The elderly have been the ones hit the hardest by this recent surge in Asian-American hate crimes. As reported by CNN, Vicha Ratanapakdee, an 84-year-old immigrant from Thailand, was fatally assaulted by Antoine Watson, a 19-year-old African-American man, for seemingly no reason. The video capturing the incident shows Ratanapakdee walking on the sidewalk when Watson comes into frame and shoves him to the ground and runs off. Ratanapakdee, died two days later from injuries sustained from the attack.
Russell Jeung, a professor of Asian-American studies at San Francisco State University, said, “We needed to document the racism directed towards Asians because mainstream society doesn’t believe that we face racism, and we need us to document what was happening and we needed to identify the trends. Racism and assaults have created a climate of fear and anxiety in many Asian American communities.”

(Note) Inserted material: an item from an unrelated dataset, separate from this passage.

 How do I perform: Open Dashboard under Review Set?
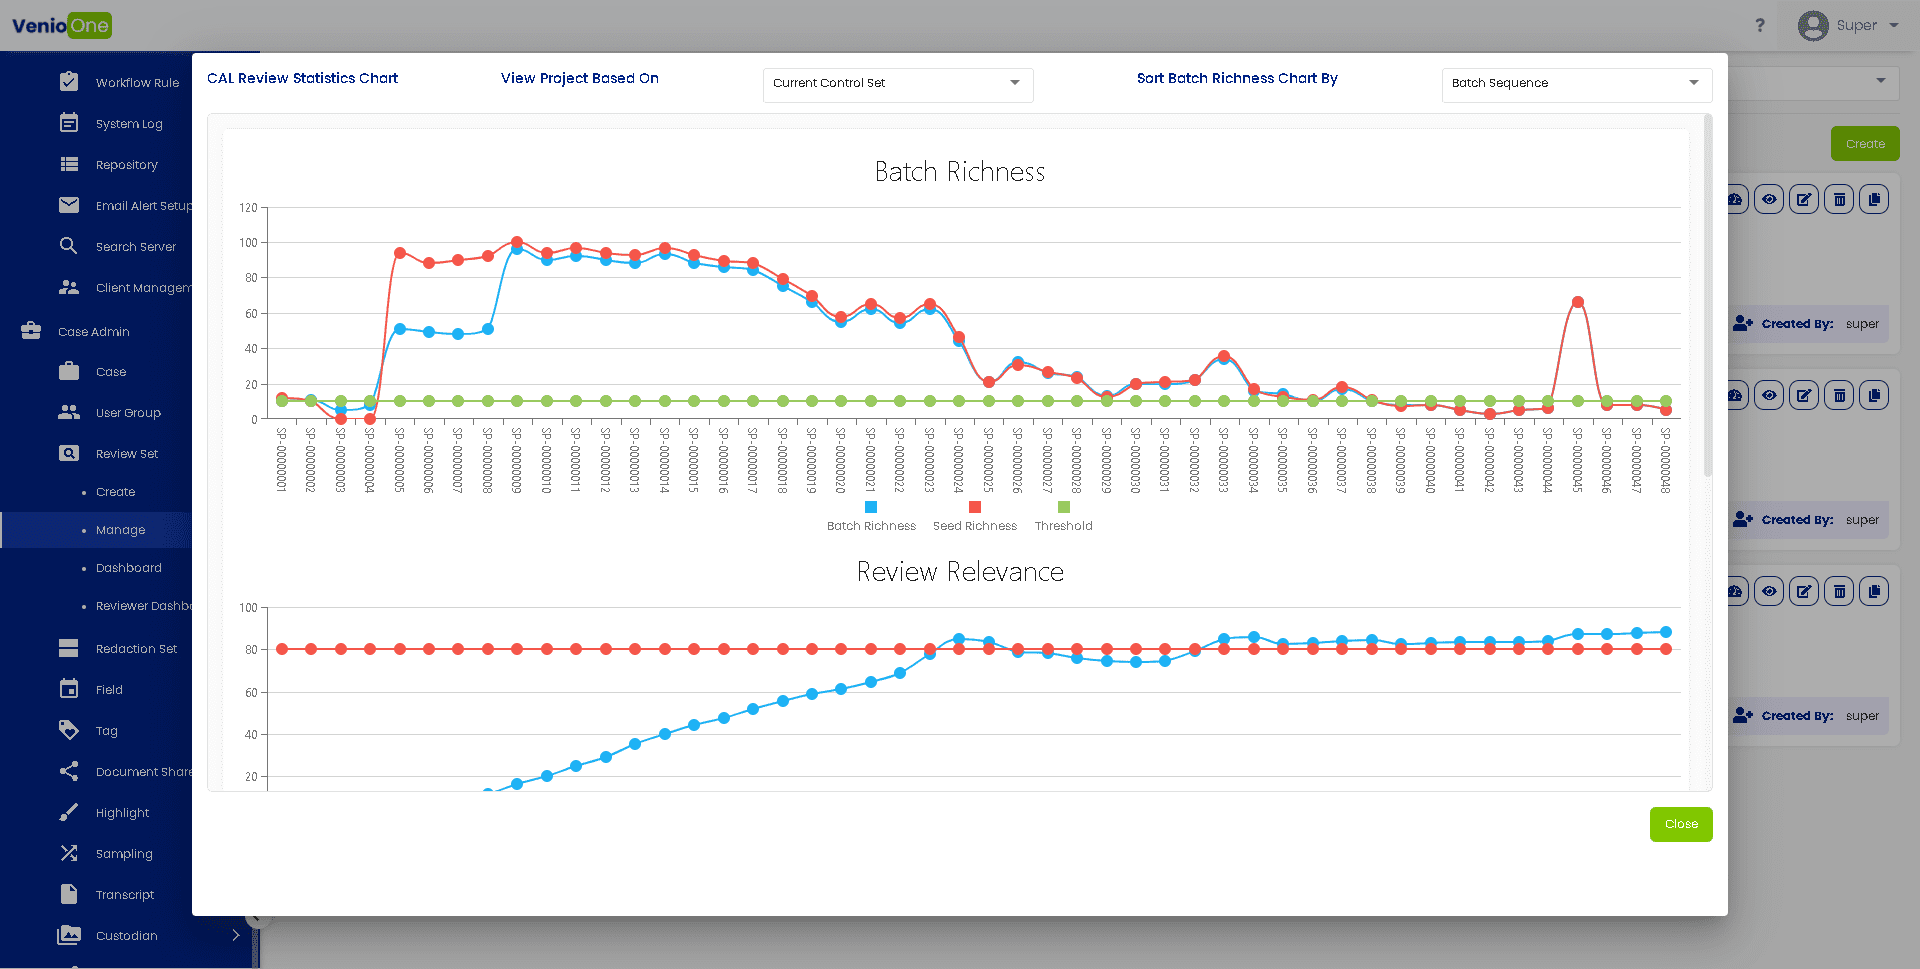click(x=128, y=568)
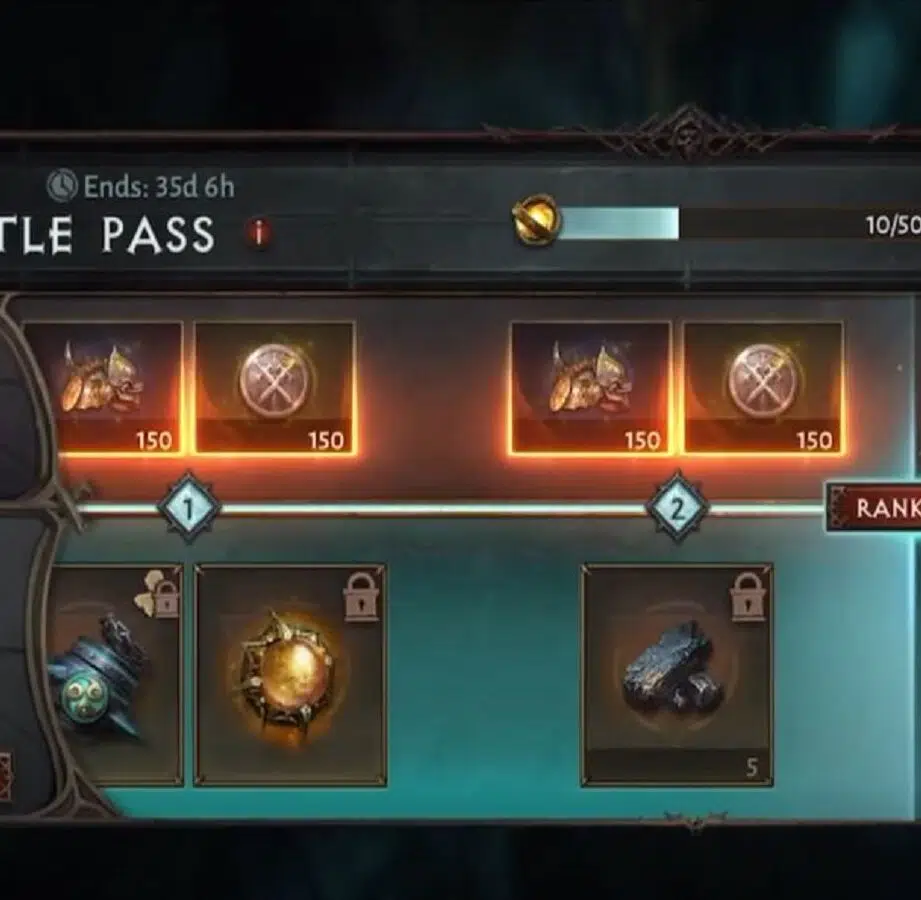Viewport: 921px width, 900px height.
Task: Click the padlock on the scrap material tile
Action: [x=748, y=598]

According to Stop AAPI (Asian American and Pacific Islander) Hate, the organization has received over 2,500 firsthand accounts of Asian-American xenophobia ever since the lockdown that began in March 2020. In 2019, Stop AAPI Hate, received a little over 200 firsthand reports. New York City had 1 report of Asian-American hate in 2019. In the first half of 2020, they had 20.
Asian-Americans and Pacific Islanders make up large percentages of healthcare workers in several states such as California, New York, and Hawaii. However, despite this, they are the second most hated AAPI demographic behind AAPI seniors. Many Asian American hate incidents in the medical field occur verbally rather than physically.
Lucy Li, a resident in anesthesiology at Massachusetts General Hospital in Boston, recalled an incident during the pandemic. “Why are you Chinese people killing everyone?” Li recalled the man shouting. “What is wrong with you? Why the f— are you killing us?” she said, “Although it was just words, words can come a long way for us healthcare workers, especially after a sleepless shift in the ICU.”
Former president Donald Trump referred to the Coronavirus as “Kung Flu” and “China Virus” amidst the pandemic at his rallies. According to Yahoo Life, about two thirds of the AAPI population found these statements to be disturbing. Even after his racist comments towards Asian Americans, three percent more of the Asian American population voted for Trump, to the shock of Asian American politicians such as Andrew Yang.
Newly elected president Joe Biden signed an executive order in late January of 2021 that targeted xenophobia and hate crimes towards Asian-Americans.
In response, California’s Asian Pacific Islander Legislative Caucus said, “We thank President Biden for the signing of this executive order. However, the signing of this executive order is simply not enough to stop the hate crimes and xenophobia towards Asian-Americans that occur everyday.
With the number of Covid-19 cases and deaths rising everyday simultaneously with the amount of Asian-American hate crimes, some groups have united to help elderly Asian-American people be escorted safely to their desired locations. However, with the little government action that has been taken to help a minority race among minorities, it has been hard for Asian-Americans to tell if their voices are being heard by the ones in power.